• _Data extracts_:

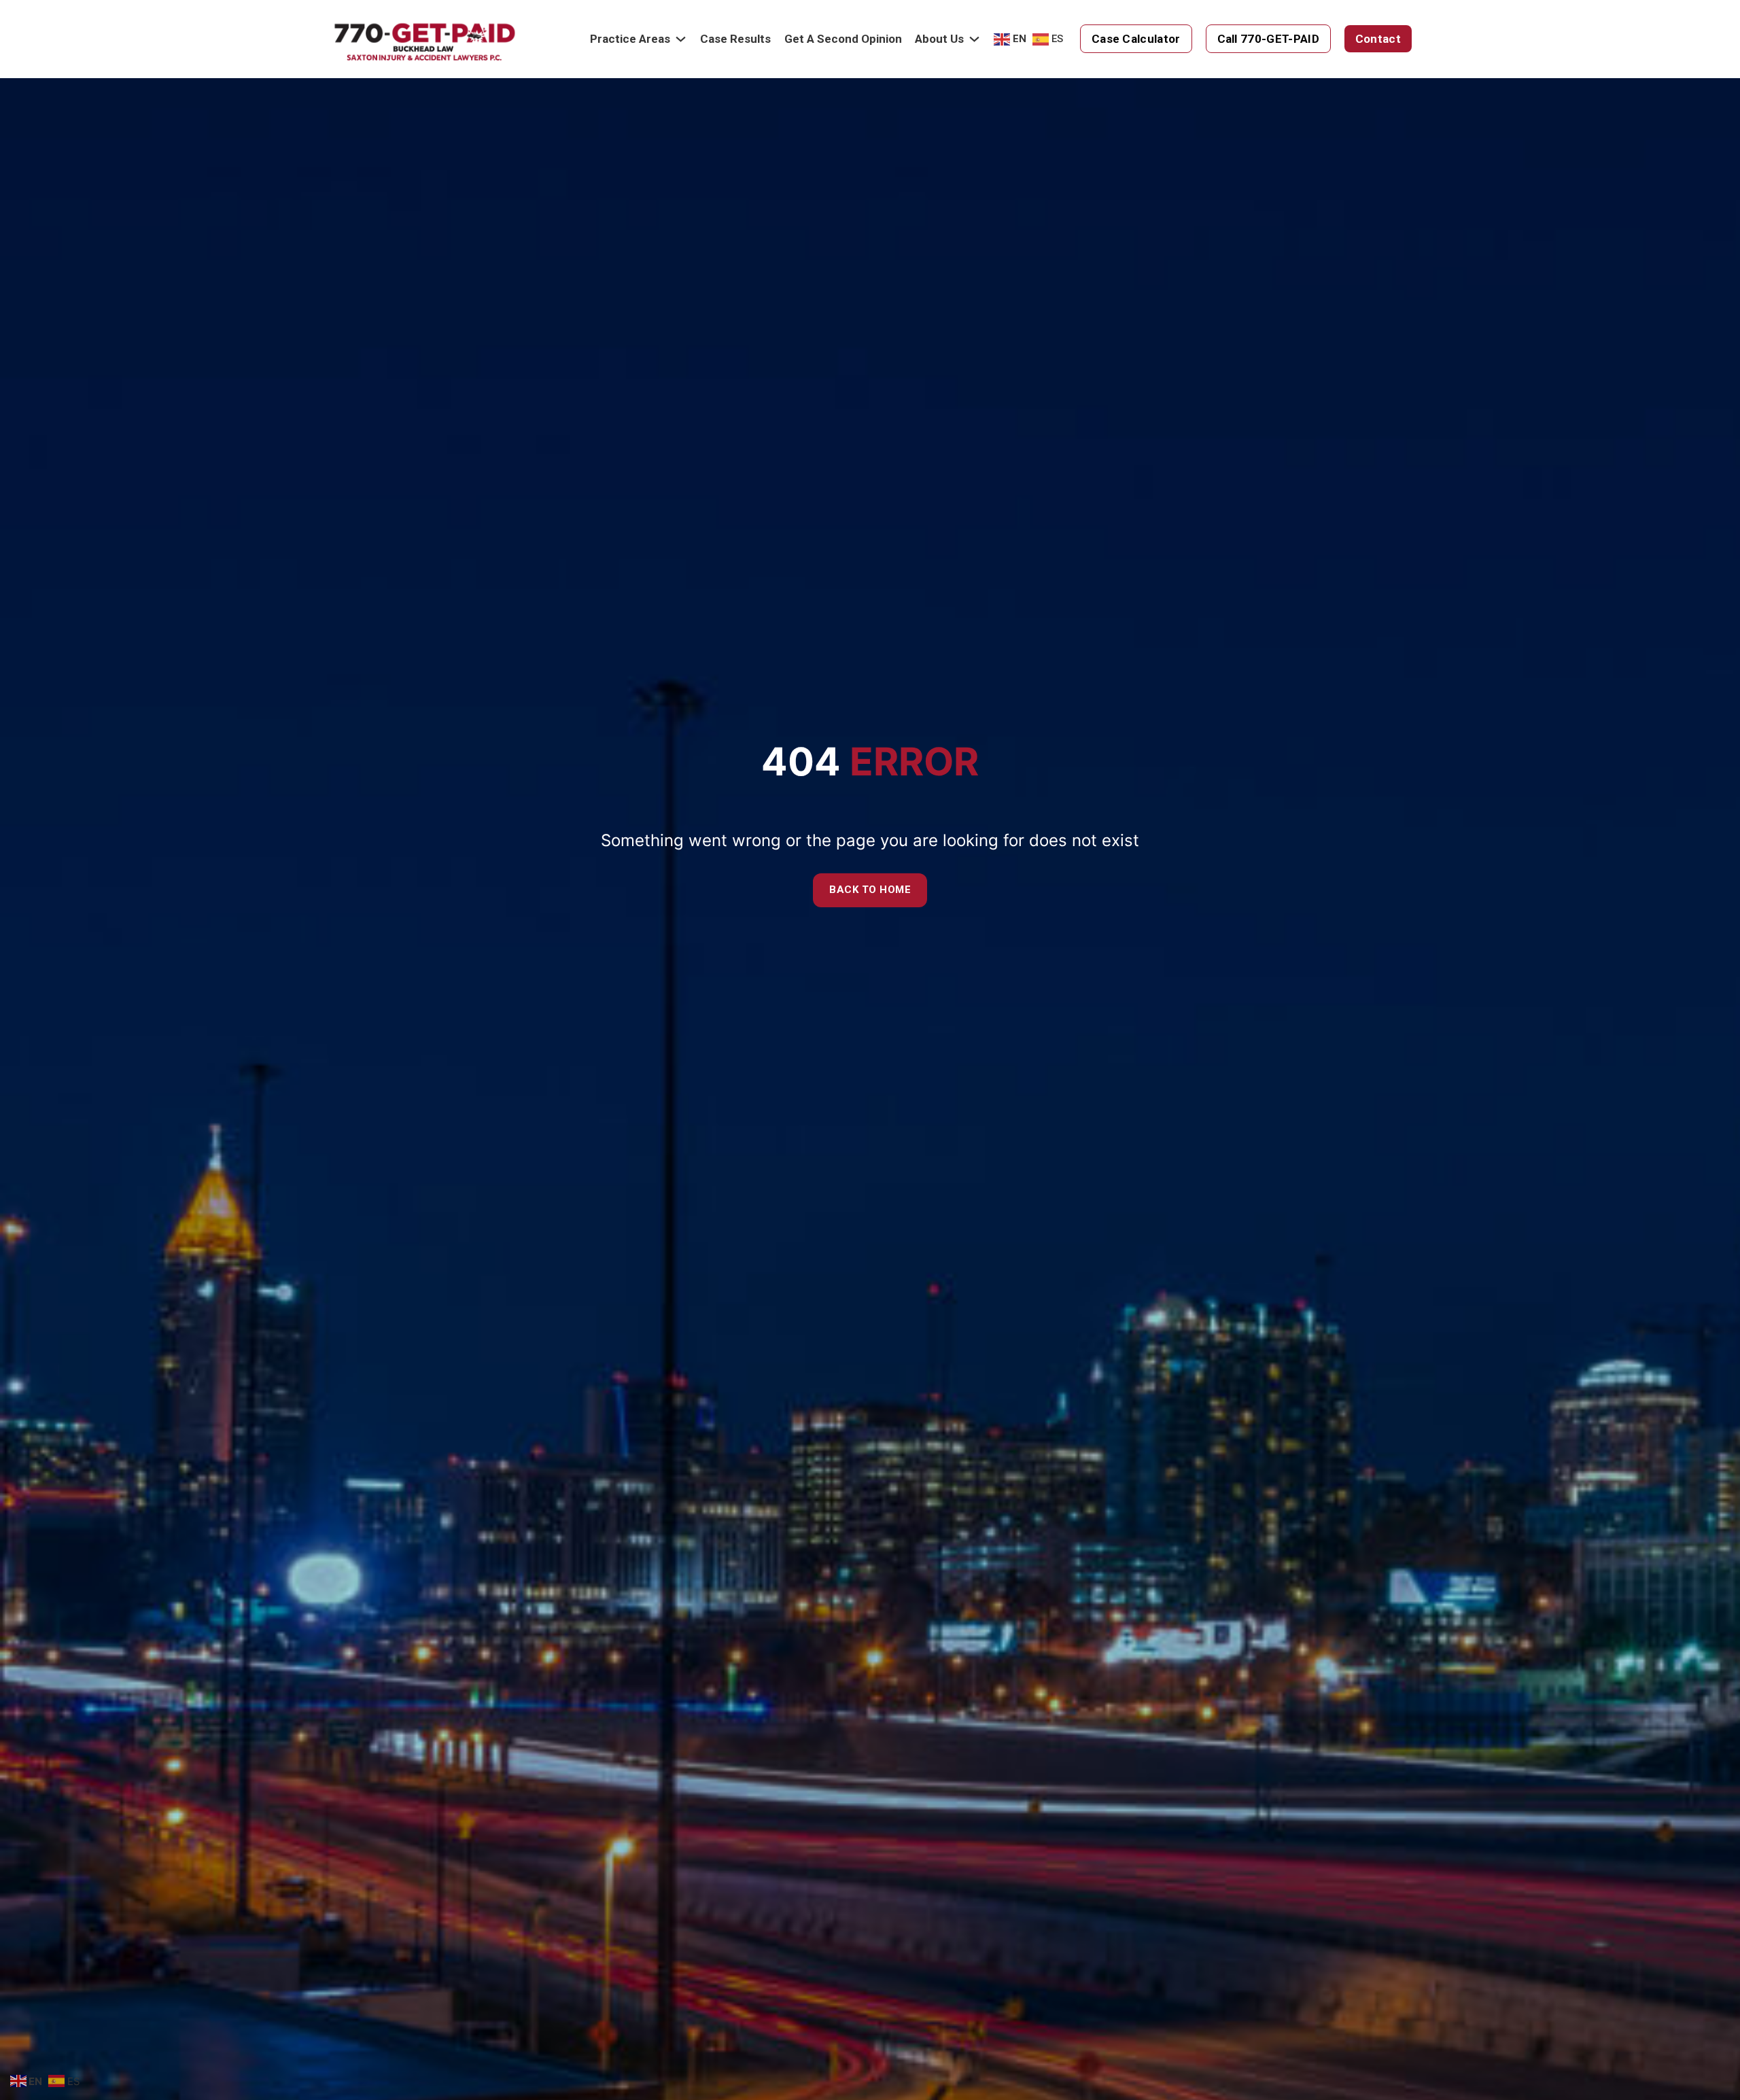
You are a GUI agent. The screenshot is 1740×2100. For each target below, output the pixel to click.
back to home (870, 889)
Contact (1378, 39)
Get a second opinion (843, 39)
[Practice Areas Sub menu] (680, 39)
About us (939, 39)
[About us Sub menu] (974, 39)
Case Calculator (1136, 39)
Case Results (735, 39)
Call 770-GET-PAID (1268, 39)
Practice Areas (630, 39)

• _Exercise directions_: In the records above, find the line containing "Case Calculator (1136, 39)"; please retype it and every line after it through the last line, exactly and with nothing else.

• _Final answer_:
Case Calculator (1136, 39)
Case Results (735, 39)
Call 770-GET-PAID (1268, 39)
Practice Areas (630, 39)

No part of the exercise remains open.